Au fond, la présence de L3 est révélatrice du véritable problème de Solo : A Star Wars Story. Au lieu de partir d’une idée forte, comme dans Rogue One, le scénario se contente de chercher à plaire aux fans en expliquant le maximum de choses dans la légende de Han Solo, tout en reprenant au maximum les idées qui ont fonctionné auparavant. Les personnages féminins ont eu la côte dans les précédents films Star Wars ? Il en faut absolument un ici. Les robots rigolos sont l’âme de la franchise ? On ne peut pas imaginer un épisode sans. Ron Howard ne trouve jamais sa propre voie, il se contente de mettre proprement en image l’histoire qu’on lui a donné. Et même si cela suffit à offrir un blockbuster qui remplit son office en divertissant, c’est loin d’être suffisant pour créer un film marquant, ou au moins un minimum intéressant. Solo : A Star Wars Story se range directement dans la catégorie des vite oubliés et c’est dommage de ne pas avoir trouvé mieux autour de ce personnage. Espérons que le prochain volet A Star Wars Story redresse la barre, mais raconter l’histoire du tueur à gages Boba Fett n’est pas l’idée la plus encourageante qui soit, hélas.

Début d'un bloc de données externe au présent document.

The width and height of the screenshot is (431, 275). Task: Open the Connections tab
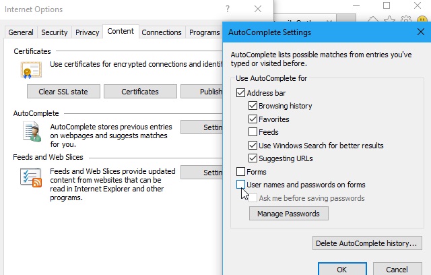pyautogui.click(x=162, y=32)
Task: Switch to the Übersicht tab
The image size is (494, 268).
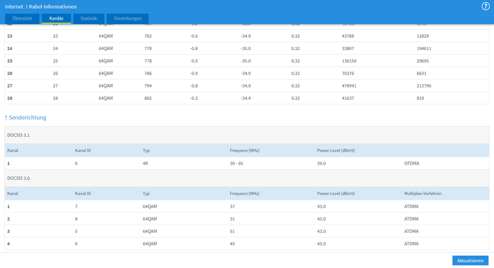Action: pos(22,18)
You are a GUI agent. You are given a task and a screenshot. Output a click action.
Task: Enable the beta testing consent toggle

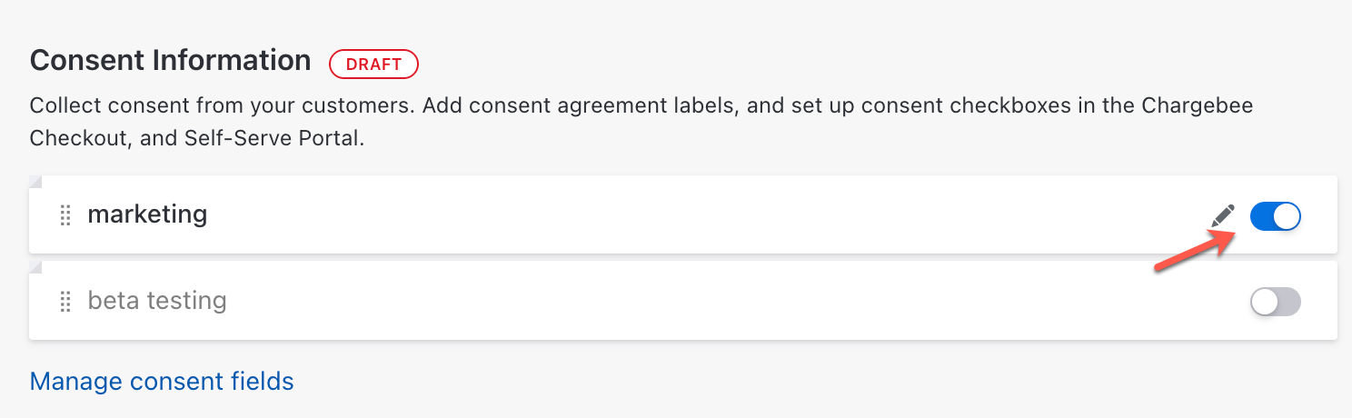1275,302
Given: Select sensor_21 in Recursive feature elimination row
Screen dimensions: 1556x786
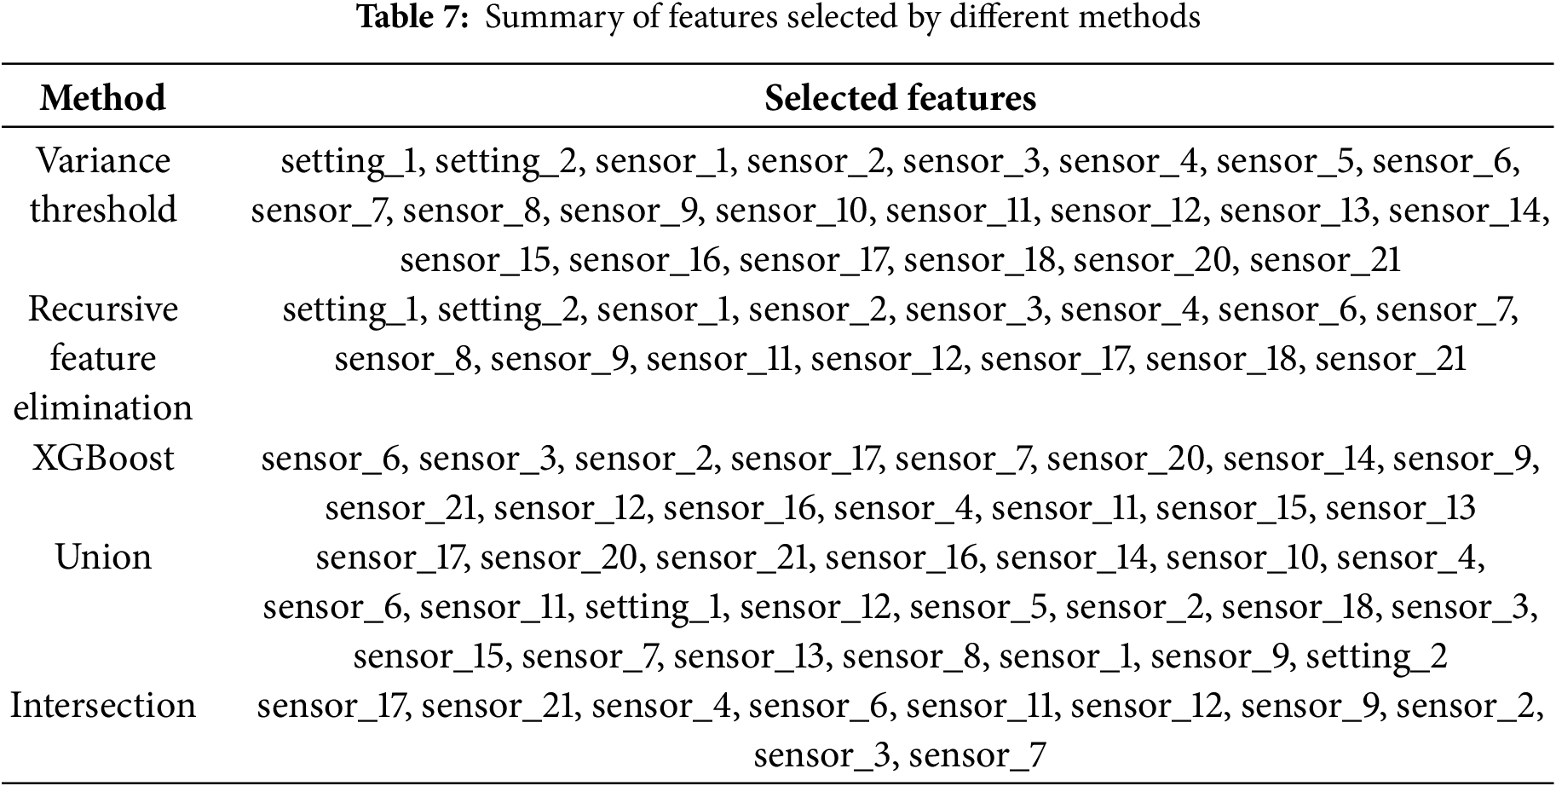Looking at the screenshot, I should [1390, 359].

  1. John Williams n’a pas signé la bande-originale, sauf un morceau fortement inspiré par son travail sur la trilogie originale. Le reste composé par John Powell est très efficace, pas super original, mais plaisant malgré tout et avec quelques thèmes forts. Pourquoi en revanche est-ce que l’on a un morceau qui semble tout droit sorti de la bande-originale du Roi Lion ? 
  2. C’est précisément l’inverse de ce que Han Solo dit régulièrement dans la trilogie originale. 
  3. Le twist final la concernant, en particulier, est ridicule au possible. Sans compter que c’est une ouverture un poil grossière vers une suite.